次に個々のSNSについて、それぞれの国/地域ごとのユニーク・ユーザー数にその国/地域の平均広告費を乗じた。つまり地域別の平均オンライン広告費によって重みづけしたSNSの価値を算出したわけである。アメリカ、日本、イギリス、オーストラリア、ドイツ、その他平均広告費が高い国に多くのユーザーがいるSNSはそれだけ高い評価額を得られることになる。

われわれはこの方法がさまざまなライバルSNSの経済的価値を適切に比較する方法だと考えている。これによればOrkutやFriendsterのように平均広告費がきわめて低い地域に何千万ものユーザーがいるSNSの価値は相対的に低くなり、逆に平均広告費が高い地域にユーザーを持つSNSの価値は高められる。

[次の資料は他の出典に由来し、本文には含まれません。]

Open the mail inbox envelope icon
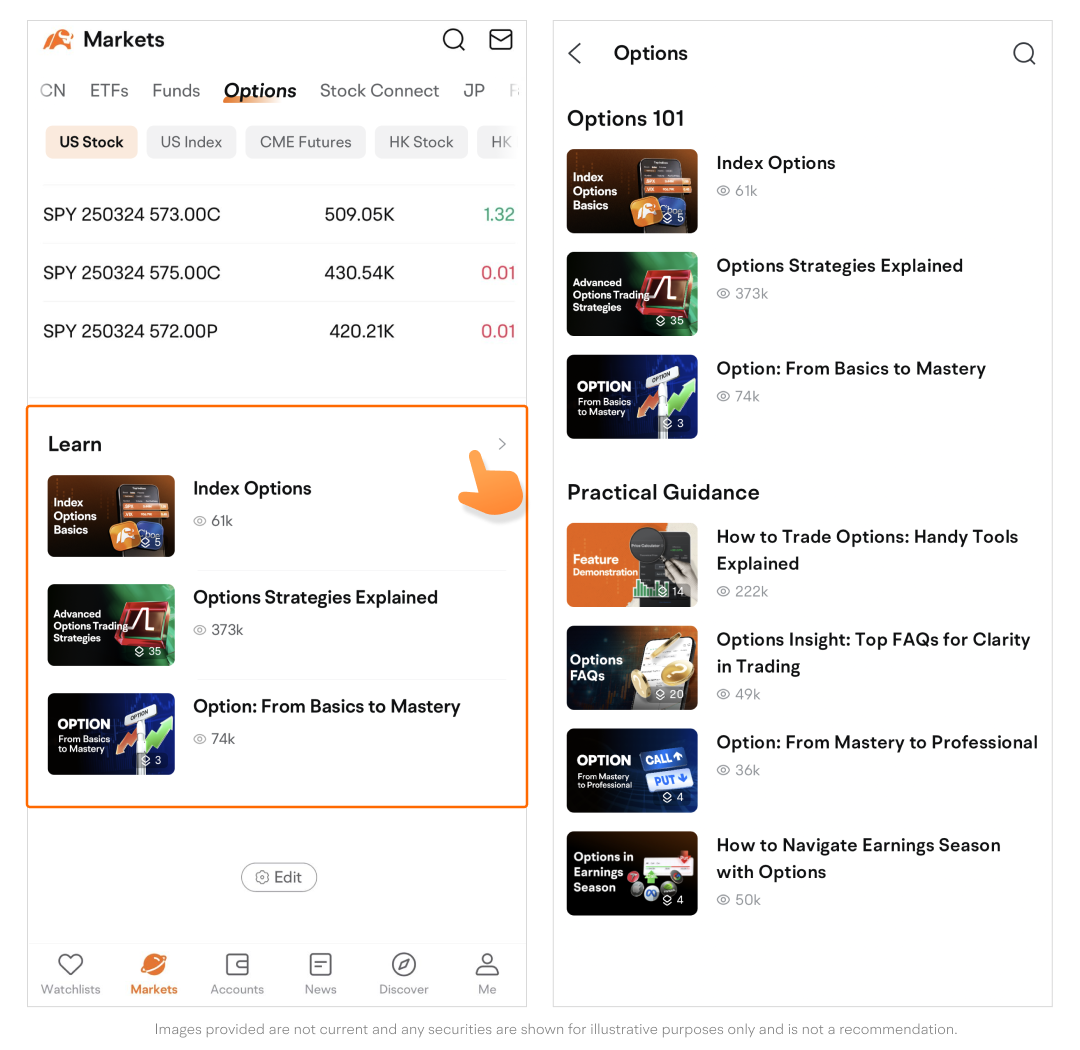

このモデルによると、MySpaceが群を抜いて高価値なSNSということになった。第2位はFacebookで、(ユーザー数ではすでにMySpaceを抜いているにもかかわらず)MySpaceの75%の価値だった。以下Bebo( MySpaceの26%)、Hi5、Amebioの順。LinkedInは第11位で、MySpaceの6%の価値だった。

評価額の幅

現在発表されている大規模SNSの現実の収入の順位はわれわれの評価モデルによる順位によく合致する。収益化の成功はユーザーの居住地域に直接の関係があることがはっきり分る。MySpaceは昨年$755M(7億5500万ドル)の収入を得ている。(今や)それより大きくなったFacebookはユーザーの多くが平均広告費の低い地域にいるため、今年の収入が$265Mと推計されている。

EMarketerの推定によると、MySpaceは2008年6月30日に終わる会計年度において$755(7億5500万ドル)の収入を得る。MySpaceはこの推定についてコメントを避けている。Googleとの広告提携による収入が約3分の1を占めるものと予想されている。今年のFacebookの収入は、広告料金による$265(2億6500万ドル)と推定される。

上で述べたように、最近のSNSの評価額として3例がある(Facebookが$15B、Beboが$850M、LinkedInが$1B)ので、われわれのモデルにこの評価額を当てはめてみよう。Facebookの評価額$15B(15億ドル)をわれわれのモデルによる重み付け評価点(valuepoint)、すなわち10.2M(1020万)で割ると、評価点あたり評価額は$1,467となる。同様に計算すると、LinkedInも似たような額で、$1,325となる。これに対してBeboは広告費の高い英国マーケットに多くのユーザーいるため、相当に割安に評価されており、$241となる。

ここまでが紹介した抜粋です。